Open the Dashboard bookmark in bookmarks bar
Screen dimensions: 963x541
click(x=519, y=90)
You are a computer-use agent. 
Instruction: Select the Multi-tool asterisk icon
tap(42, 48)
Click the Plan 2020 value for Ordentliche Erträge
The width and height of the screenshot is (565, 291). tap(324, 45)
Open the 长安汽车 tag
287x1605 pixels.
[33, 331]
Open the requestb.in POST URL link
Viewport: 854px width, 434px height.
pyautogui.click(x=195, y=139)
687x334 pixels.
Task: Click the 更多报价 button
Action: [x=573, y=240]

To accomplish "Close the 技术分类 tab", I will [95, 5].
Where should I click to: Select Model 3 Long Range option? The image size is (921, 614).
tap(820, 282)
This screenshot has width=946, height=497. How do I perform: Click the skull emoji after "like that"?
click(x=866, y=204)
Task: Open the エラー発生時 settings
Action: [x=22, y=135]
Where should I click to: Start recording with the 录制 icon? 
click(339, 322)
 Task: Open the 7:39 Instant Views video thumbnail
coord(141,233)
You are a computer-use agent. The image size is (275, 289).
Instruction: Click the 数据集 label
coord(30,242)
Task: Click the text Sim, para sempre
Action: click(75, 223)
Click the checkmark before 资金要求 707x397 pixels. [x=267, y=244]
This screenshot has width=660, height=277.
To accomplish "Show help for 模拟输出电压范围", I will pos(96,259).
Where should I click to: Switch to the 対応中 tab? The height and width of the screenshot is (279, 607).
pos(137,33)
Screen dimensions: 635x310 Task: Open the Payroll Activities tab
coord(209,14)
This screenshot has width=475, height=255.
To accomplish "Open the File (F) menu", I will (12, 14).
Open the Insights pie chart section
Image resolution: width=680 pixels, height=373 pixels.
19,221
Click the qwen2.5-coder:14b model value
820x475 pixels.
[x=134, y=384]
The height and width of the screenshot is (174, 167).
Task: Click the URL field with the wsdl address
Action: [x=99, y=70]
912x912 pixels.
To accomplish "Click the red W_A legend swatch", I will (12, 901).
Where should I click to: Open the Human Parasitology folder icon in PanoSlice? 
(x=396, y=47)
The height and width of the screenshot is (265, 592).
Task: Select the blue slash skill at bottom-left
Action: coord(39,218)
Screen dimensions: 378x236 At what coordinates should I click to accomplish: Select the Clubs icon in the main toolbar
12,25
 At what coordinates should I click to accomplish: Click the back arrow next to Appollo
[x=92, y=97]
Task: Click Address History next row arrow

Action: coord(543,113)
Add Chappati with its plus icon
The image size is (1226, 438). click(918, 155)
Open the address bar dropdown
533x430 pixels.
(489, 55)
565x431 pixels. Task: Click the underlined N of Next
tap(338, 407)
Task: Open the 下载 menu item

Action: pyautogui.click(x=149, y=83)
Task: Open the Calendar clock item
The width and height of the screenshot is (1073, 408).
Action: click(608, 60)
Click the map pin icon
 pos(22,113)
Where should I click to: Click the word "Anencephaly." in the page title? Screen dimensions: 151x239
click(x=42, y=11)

——————————

> Aim of the exercise
Return verbatim each line from the one that mentions "Click the map pin icon" to the end of the entries, inclusive.

> Result for this exercise
Click the map pin icon
 pos(22,113)
Where should I click to: Click the word "Anencephaly." in the page title? Screen dimensions: 151x239
click(x=42, y=11)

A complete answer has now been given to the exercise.